- Promotional image of Marie Moreau as portrayed by Jaz Sinclair season one of Gen V
- First appearance: "First Day"; Gen V; September 29, 2023;
- Last appearance: "Blood and Bone"; The Boys; May 20, 2026;
- Created by: Michele Fazekas; Tara Butters; Eric Kripke; Craig Rosenberg; Evan Goldberg; Zak Schwartz; Brant Englestein;
- Portrayed by: Jaz Sinclair

In-universe information
- Nationality: American

= Marie Moreau =

Fictional comic book character

Marie Moreau is a superhero and the protagonist of the American television series Gen V. She is portrayed by American actress Jaz Sinclair. She is introduced as a freshman at Godolkin University School of Crimefighting (God U), where young Supes (in-universe term for superheroes) can train and rise up in their rankings. She dreams of becoming the first Black woman in The Seven, an elite group of Supes. Regarded as one of the most powerful Supes in The Boys universe, Marie possesses hemokinesis (blood-manipulation telekinesis) abilities. Although critical reception to her character in season one was mixed, reviews for her character following Gen V season two have been largely positive.

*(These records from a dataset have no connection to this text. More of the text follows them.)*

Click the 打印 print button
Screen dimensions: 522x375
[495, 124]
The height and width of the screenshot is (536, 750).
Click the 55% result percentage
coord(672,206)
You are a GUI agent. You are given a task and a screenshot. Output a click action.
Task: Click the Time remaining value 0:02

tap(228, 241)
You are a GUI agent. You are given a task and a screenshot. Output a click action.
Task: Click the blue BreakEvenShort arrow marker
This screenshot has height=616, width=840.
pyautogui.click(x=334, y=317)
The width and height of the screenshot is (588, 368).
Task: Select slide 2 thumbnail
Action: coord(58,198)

== Creation and development ==
On March 11, 2021, Deadline Hollywood announced that Jaz Sinclair had been cast as the show's lead, Marie. In earlier versions of the show's pilot episode script, Marie was from the Caribbean and spoke in patois. As such, Sinclair auditioned using patois, though the character was eventually written to be from the United States. Matt Bowen, who has also worked on The Boys' score, composed a musical motif for Marie that heavily relies on female vocals. He noted that it was a musical decision that he would "never" do on The Boys. Her motif has been present in Gen V since its very first episode.

== Fictional character biography ==
=== Gen V season one ===
Marie Moreau was born to Malcolm and Jackie Moreau in the United States of America, sometime around 2005. On the day of her first menstrual cycle, Marie accidentally kills her parents with her hemokinesis (blood-manipulation telekinesis). Her sister, Annabeth, witnesses their deaths and distances herself from Marie as a result. After spending years at the Red River Institute (first introduced in The Boys Presents: Diabolical), she enrolls at the Godolkin University School of Crimefighting (God U) when she is 18. Established by the fictional company Vought-American, God U invites young Supes (the in-universe term for superheroes) to compete for the top rankings. She dreams of becoming the first Black woman to join The Seven.

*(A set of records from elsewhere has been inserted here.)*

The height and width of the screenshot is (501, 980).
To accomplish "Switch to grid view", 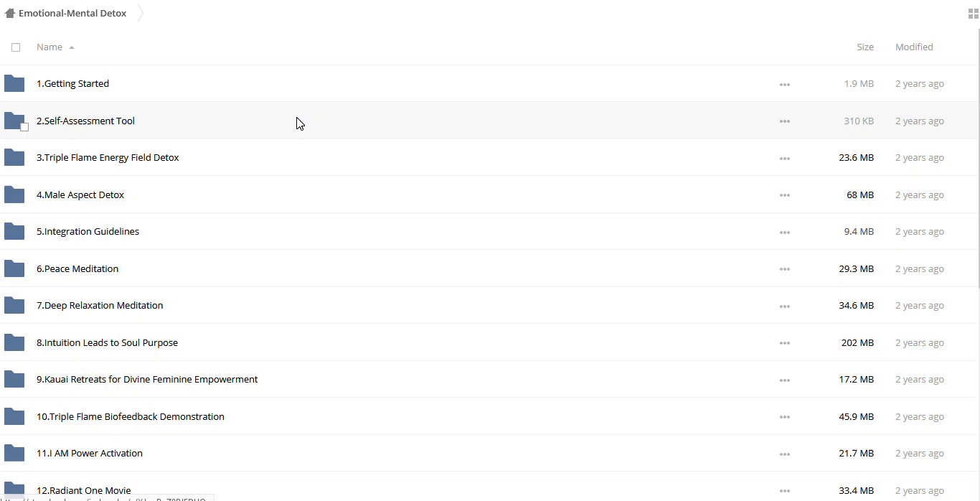I will pyautogui.click(x=973, y=14).
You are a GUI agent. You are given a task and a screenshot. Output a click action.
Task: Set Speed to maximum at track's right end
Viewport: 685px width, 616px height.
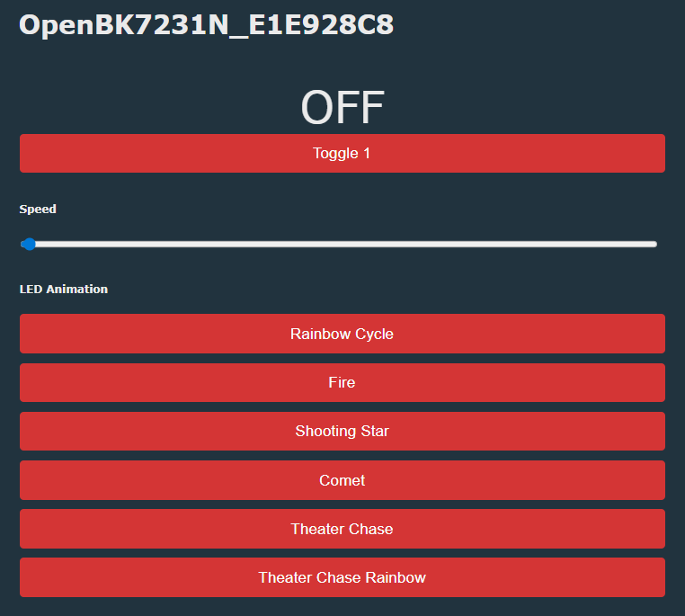click(654, 245)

When she arrives, she befriends her roommate Emma Meyer. She also meets top-ranked student Luke and his other highly ranked friends: Cate Dunlap, Andre Anderson, and Jordan Li. Luke later goes on a rampage. Jordan rescues her and Luke kills himself. Vought convinces her to take credit for stopping Luke. As a result, she earns the resentment of Jordan, whom the company dismisses due to their bigender and Asian American identity. Although the Vought employees express concerns over Marie's palatability because she is Black, they decide to put her in the spotlight because she is conventionally beautiful, cisgender, and (as far as they believe) heterosexual. Marie admits to the public that Jordan was the one who really stopped Luke. Despite their initial enmity, she and Jordan fall in love with each other.

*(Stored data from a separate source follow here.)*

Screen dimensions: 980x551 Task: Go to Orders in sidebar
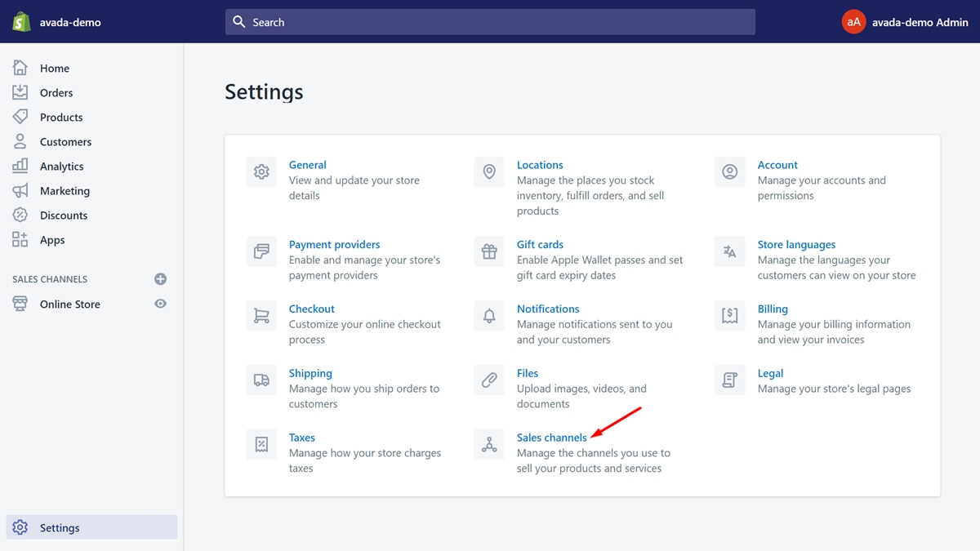point(56,93)
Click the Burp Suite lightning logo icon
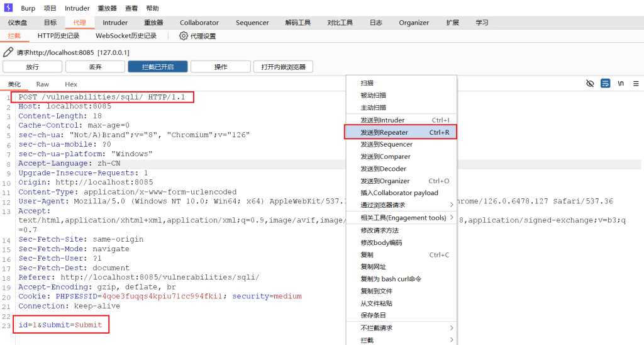This screenshot has width=644, height=345. click(x=8, y=8)
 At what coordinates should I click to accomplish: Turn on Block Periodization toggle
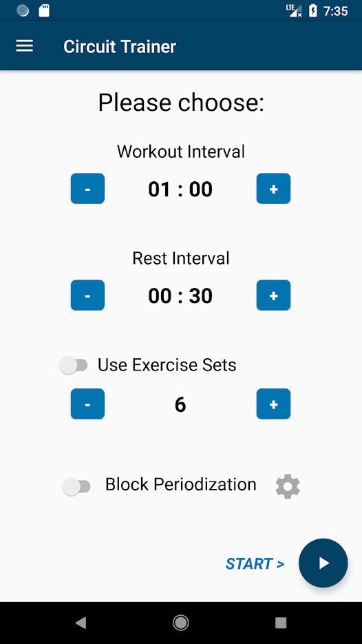(x=77, y=487)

It is revealed that politician Victoria Neuman shares the same power as her. Cate, along with Luke's brother Sam, attack God U, with the former mind-controlling students to do their bidding. Marie defeats some of the brainwashed students and those from the "Woods". As Cate tries to mind-control Jordan, Marie blows up her left arm as Homelander arrives. When Marie tries to say something, Homelander gestures her to be silent and asks what Supe would attack their own kind. Before Marie can answer, Homelander fires his heat vision on her. Homelander later has Vought News Network blame Marie, Emma, Andre, and Jordan for the attack, while Cate and Sam are praised for their bravery. Marie is sent to the Elmira Correctional Facility alongside Emma, Andre, and Jordan.

=== Gen V season two ===
Before the season starts, Marie escapes offscreen from Elmira. After she is attacked by Dogknott while looking for her sister, she is saved by Starlight, who needed her help getting information about Project Odessa, an experiment from the 1960s with the goal of creating god-like Supes. Marie is persuaded to return by Emma and Jordan as a "Guardian of Godolkin", and she makes a video on her "mental health journey" explaining her absence in order to reintegrate into God U's community. Marie and Jordan reconcile and resume their romantic relationship.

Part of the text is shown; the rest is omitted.